## WHAT THE TASK REQUIRES:
Repeat the lines of the rows word for word, from the line with "Uncheck the MISMO" to the line with "Action: (x=12, y=131)".

(Data items)
______________________________

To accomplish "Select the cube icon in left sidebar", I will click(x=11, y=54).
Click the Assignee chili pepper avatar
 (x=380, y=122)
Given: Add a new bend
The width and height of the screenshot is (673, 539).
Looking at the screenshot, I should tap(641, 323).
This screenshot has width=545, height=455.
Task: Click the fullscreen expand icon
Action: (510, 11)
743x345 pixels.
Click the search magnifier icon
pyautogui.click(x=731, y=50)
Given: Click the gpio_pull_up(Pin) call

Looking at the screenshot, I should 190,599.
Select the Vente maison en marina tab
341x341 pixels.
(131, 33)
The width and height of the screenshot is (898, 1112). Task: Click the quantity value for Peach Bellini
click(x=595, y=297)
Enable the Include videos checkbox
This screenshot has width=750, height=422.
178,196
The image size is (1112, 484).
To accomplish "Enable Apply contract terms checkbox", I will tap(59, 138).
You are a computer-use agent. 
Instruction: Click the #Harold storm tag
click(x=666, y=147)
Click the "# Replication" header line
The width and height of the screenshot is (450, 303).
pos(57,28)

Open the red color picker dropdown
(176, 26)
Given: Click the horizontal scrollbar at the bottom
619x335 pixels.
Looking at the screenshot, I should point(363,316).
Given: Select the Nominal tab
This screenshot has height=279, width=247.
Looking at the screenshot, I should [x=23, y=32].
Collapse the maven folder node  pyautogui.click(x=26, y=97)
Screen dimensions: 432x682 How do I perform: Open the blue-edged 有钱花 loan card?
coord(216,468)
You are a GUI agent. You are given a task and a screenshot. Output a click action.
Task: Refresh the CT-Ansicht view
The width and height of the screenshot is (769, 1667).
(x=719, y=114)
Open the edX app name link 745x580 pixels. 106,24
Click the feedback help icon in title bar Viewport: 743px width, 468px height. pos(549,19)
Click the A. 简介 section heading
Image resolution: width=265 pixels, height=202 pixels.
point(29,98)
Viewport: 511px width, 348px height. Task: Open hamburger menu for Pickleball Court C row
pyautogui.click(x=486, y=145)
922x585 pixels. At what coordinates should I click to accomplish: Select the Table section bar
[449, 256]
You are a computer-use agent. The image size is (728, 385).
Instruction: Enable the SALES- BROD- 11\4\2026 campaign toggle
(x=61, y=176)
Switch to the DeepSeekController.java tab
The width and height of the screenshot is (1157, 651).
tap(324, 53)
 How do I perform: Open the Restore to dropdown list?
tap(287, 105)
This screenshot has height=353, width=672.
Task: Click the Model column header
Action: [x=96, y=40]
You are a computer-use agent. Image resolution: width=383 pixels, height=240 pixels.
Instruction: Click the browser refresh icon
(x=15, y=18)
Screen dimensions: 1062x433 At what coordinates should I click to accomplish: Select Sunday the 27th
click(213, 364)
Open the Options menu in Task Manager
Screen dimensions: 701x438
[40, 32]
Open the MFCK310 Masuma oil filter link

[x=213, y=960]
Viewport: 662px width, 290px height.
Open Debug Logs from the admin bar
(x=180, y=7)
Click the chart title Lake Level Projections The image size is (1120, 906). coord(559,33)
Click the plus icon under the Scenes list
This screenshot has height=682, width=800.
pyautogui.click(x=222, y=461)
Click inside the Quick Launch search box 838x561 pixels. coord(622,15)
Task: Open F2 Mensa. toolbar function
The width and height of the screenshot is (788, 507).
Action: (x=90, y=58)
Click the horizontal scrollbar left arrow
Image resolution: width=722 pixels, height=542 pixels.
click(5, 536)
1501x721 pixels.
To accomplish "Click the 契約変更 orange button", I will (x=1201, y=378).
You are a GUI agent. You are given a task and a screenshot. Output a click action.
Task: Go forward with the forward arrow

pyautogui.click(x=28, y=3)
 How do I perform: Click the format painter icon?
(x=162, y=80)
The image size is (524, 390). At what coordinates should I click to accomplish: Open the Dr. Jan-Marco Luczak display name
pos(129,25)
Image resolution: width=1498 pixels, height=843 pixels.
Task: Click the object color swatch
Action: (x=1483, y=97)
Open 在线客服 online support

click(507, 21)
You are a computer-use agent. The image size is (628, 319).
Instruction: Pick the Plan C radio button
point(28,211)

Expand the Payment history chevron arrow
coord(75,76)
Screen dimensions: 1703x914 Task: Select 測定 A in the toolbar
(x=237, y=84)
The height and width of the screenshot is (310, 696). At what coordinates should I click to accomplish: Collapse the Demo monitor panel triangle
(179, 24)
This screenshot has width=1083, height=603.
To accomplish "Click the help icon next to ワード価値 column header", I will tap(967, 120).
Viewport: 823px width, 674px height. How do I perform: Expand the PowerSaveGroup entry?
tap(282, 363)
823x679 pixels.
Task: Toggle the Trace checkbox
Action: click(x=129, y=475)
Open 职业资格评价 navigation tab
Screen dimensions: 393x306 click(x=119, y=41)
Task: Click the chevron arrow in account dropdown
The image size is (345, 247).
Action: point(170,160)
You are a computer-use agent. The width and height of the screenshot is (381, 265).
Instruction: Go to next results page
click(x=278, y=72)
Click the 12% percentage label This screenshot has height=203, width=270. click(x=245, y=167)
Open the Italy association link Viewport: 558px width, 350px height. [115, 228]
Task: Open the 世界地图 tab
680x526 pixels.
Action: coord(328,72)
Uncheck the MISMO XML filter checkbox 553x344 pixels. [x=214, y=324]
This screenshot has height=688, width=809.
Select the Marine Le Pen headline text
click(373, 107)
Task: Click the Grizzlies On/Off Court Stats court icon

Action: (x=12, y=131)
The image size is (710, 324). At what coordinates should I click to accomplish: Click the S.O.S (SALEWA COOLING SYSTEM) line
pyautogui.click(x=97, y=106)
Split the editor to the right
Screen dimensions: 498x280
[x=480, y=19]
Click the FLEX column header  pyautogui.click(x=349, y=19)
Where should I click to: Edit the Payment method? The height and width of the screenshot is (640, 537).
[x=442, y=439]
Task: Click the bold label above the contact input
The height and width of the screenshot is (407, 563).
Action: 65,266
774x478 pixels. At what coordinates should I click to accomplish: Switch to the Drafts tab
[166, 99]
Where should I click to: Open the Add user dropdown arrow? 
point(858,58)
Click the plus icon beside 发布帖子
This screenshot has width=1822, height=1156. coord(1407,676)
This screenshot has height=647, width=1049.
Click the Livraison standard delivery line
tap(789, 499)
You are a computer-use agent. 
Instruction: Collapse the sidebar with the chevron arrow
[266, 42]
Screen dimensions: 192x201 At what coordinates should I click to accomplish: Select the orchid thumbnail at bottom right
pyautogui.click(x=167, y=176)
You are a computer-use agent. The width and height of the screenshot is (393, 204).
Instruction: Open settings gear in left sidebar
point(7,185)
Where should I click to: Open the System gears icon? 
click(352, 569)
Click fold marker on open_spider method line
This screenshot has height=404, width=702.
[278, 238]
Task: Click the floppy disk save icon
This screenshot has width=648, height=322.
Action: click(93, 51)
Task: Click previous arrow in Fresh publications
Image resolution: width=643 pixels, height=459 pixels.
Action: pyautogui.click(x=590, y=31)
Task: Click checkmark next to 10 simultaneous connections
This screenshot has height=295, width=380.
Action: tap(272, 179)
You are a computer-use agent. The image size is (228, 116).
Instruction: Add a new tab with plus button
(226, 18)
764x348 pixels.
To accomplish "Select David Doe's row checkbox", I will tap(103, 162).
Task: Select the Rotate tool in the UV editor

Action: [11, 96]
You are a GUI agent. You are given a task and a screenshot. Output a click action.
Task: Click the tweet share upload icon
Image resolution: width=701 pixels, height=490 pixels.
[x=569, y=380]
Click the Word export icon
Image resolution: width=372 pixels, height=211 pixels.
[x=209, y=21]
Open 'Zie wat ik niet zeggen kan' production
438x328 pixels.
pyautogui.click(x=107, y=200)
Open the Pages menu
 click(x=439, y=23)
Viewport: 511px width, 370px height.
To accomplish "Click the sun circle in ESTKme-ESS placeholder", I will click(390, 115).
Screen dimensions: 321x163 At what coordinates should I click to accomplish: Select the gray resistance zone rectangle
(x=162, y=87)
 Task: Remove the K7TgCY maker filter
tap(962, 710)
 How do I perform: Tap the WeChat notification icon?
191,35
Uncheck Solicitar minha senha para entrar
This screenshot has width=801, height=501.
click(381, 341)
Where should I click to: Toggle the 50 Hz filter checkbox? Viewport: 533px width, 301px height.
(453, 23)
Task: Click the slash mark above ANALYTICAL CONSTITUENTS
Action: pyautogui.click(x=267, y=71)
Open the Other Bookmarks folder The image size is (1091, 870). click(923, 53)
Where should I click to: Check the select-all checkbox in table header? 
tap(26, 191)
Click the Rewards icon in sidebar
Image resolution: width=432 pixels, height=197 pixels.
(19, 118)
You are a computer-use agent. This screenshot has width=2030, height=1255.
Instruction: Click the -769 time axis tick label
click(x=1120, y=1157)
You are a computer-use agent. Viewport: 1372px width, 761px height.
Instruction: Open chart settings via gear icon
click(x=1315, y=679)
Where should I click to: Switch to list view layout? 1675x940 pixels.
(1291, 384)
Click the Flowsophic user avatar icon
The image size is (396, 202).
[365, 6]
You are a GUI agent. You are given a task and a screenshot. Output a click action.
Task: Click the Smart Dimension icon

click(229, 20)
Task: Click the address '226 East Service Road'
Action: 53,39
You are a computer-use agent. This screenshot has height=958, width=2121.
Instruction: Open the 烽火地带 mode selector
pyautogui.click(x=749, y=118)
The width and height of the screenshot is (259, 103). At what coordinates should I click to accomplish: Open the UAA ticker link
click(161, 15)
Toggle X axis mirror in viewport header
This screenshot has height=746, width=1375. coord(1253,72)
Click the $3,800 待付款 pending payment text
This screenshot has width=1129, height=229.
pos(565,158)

______________________________

## WRITTEN ANSWER:
Uncheck the MISMO XML filter checkbox 553x344 pixels. [x=214, y=324]
This screenshot has height=688, width=809.
Select the Marine Le Pen headline text
click(373, 107)
Task: Click the Grizzlies On/Off Court Stats court icon

Action: (x=12, y=131)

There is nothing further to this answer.